8th March 2009

A British couple from Pas de Calais are threatening legal action against the UK government if certain benefits (e.g. DLA, attendance allowance, carer's allowance) are not restored to expats in France. All this raises the much wider question of all British rights available to expats. The whole thing is an unknown zone, pushed under the carpet by the UK in the hope it will go away. It won't.

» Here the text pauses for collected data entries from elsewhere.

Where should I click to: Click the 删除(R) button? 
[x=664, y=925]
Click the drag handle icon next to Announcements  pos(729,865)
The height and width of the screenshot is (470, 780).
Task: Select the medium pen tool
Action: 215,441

I, myself, paid N.I. contributions for over 30 years, but it goes to fund payments for the present population. This is clearly unfair. What you don't need is for someone to deny one's hoped-for security blanket in old age just when you need it - simply because the current economic climate can't afford it. There are hundreds of expats in the former Commonwealth countries who don't receive the annual State pension increase in April, whereas those in Europe or the U.S.(!) do. Additionally, all expats (including me) are denied the extra benefits that are available to UK pensioners, e.g. top-up pension credit, winter fuel allowance etc. - for WFA, you had to have applied whilst still in the UK.
There seems no logic to any of it. UK pensioners who have paid into the system all their working lives, should receive the benefits no matter what.
I say: change the system in a graduated way so that NI contributions go into a guaranteed 'insurance' pot for when an individual reaches retirement age - whatever the future national economical situation might be.